Data supplied
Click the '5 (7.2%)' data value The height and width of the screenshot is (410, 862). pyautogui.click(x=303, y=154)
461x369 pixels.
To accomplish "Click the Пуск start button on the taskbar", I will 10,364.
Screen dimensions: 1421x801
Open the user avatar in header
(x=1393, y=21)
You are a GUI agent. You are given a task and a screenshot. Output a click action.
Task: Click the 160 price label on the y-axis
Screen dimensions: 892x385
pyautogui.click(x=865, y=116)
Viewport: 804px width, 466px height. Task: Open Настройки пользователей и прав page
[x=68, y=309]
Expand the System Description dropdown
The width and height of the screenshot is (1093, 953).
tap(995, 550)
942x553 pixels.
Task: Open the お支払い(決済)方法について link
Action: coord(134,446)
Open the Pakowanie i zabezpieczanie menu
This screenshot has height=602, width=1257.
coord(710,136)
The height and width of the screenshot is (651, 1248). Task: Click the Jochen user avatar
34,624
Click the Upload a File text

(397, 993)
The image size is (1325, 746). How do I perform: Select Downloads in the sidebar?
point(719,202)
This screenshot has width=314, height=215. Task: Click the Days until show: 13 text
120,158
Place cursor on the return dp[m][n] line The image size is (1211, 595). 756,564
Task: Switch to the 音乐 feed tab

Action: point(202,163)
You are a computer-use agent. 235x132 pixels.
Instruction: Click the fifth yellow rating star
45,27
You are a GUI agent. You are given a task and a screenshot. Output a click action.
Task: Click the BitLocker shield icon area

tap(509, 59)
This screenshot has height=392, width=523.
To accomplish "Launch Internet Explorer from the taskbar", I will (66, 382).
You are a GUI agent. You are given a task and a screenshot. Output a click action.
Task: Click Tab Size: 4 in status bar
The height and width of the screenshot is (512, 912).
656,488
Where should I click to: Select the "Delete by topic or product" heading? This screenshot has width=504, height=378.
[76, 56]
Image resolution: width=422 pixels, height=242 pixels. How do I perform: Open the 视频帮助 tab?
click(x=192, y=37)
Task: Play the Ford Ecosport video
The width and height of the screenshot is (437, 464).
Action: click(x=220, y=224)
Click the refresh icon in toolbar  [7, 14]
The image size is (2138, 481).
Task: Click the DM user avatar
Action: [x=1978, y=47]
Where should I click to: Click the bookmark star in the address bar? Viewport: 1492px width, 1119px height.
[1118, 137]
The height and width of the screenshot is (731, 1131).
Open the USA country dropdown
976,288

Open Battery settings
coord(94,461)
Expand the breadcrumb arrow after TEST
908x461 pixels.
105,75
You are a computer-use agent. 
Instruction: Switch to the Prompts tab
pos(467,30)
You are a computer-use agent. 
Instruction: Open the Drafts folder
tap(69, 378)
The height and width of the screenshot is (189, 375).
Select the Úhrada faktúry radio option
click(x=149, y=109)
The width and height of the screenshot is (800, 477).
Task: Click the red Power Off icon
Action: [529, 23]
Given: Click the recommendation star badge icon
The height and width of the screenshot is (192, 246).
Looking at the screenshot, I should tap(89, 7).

Task directions
Present every line of the records above as a Markdown table with the columns Row and Line, leaving out blank lines.

Completed exercise
| Row | Line |
|---|---|
| 1 | Click the '5 (7.2%)' data value The height and width of the screenshot is (410, 862). pyautogui.click(x=303, y=154) |
| 2 | 461x369 pixels. |
| 3 | To accomplish "Click the Пуск start button on the taskbar", I will 10,364. |
| 4 | Screen dimensions: 1421x801 |
| 5 | Open the user avatar in header |
| 6 | (x=1393, y=21) |
| 7 | You are a GUI agent. You are given a task and a screenshot. Output a click action. |
| 8 | Task: Click the 160 price label on the y-axis |
| 9 | Screen dimensions: 892x385 |
| 10 | pyautogui.click(x=865, y=116) |
| 11 | Viewport: 804px width, 466px height. Task: Open Настройки пользователей и прав page |
| 12 | [x=68, y=309] |
| 13 | Expand the System Description dropdown |
| 14 | The width and height of the screenshot is (1093, 953). |
| 15 | tap(995, 550) |
| 16 | 942x553 pixels. |
| 17 | Task: Open the お支払い(決済)方法について link |
| 18 | Action: coord(134,446) |
| 19 | Open the Pakowanie i zabezpieczanie menu |
| 20 | This screenshot has height=602, width=1257. |
| 21 | coord(710,136) |
| 22 | The height and width of the screenshot is (651, 1248). Task: Click the Jochen user avatar |
| 23 | 34,624 |
| 24 | Click the Upload a File text |
| 25 | (397, 993) |
| 26 | The image size is (1325, 746). How do I perform: Select Downloads in the sidebar? |
| 27 | point(719,202) |
| 28 | This screenshot has width=314, height=215. Task: Click the Days until show: 13 text |
| 29 | 120,158 |
| 30 | Place cursor on the return dp[m][n] line The image size is (1211, 595). 756,564 |
| 31 | Task: Switch to the 音乐 feed tab |
| 32 | Action: point(202,163) |
| 33 | You are a computer-use agent. 235x132 pixels. |
| 34 | Instruction: Click the fifth yellow rating star |
| 35 | 45,27 |
| 36 | You are a GUI agent. You are given a task and a screenshot. Output a click action. |
| 37 | Task: Click the BitLocker shield icon area |
| 38 | tap(509, 59) |
| 39 | This screenshot has height=392, width=523. |
| 40 | To accomplish "Launch Internet Explorer from the taskbar", I will (66, 382). |
| 41 | You are a GUI agent. You are given a task and a screenshot. Output a click action. |
| 42 | Task: Click Tab Size: 4 in status bar |
| 43 | The height and width of the screenshot is (512, 912). |
| 44 | 656,488 |
| 45 | Where should I click to: Select the "Delete by topic or product" heading? This screenshot has width=504, height=378. |
| 46 | [76, 56] |
| 47 | Image resolution: width=422 pixels, height=242 pixels. How do I perform: Open the 视频帮助 tab? |
| 48 | click(x=192, y=37) |
| 49 | Task: Play the Ford Ecosport video |
| 50 | The width and height of the screenshot is (437, 464). |
| 51 | Action: click(x=220, y=224) |
| 52 | Click the refresh icon in toolbar  [7, 14] |
| 53 | The image size is (2138, 481). |
| 54 | Task: Click the DM user avatar |
| 55 | Action: [x=1978, y=47] |
| 56 | Where should I click to: Click the bookmark star in the address bar? Viewport: 1492px width, 1119px height. |
| 57 | [1118, 137] |
| 58 | The height and width of the screenshot is (731, 1131). |
| 59 | Open the USA country dropdown |
| 60 | 976,288 |
| 61 | Open Battery settings |
| 62 | coord(94,461) |
| 63 | Expand the breadcrumb arrow after TEST |
| 64 | 908x461 pixels. |
| 65 | 105,75 |
| 66 | You are a computer-use agent.  |
| 67 | Instruction: Switch to the Prompts tab |
| 68 | pos(467,30) |
| 69 | You are a computer-use agent.  |
| 70 | Instruction: Open the Drafts folder |
| 71 | tap(69, 378) |
| 72 | The height and width of the screenshot is (189, 375). |
| 73 | Select the Úhrada faktúry radio option |
| 74 | click(x=149, y=109) |
| 75 | The width and height of the screenshot is (800, 477). |
| 76 | Task: Click the red Power Off icon |
| 77 | Action: [529, 23] |
| 78 | Given: Click the recommendation star badge icon |
| 79 | The height and width of the screenshot is (192, 246). |
| 80 | Looking at the screenshot, I should tap(89, 7). |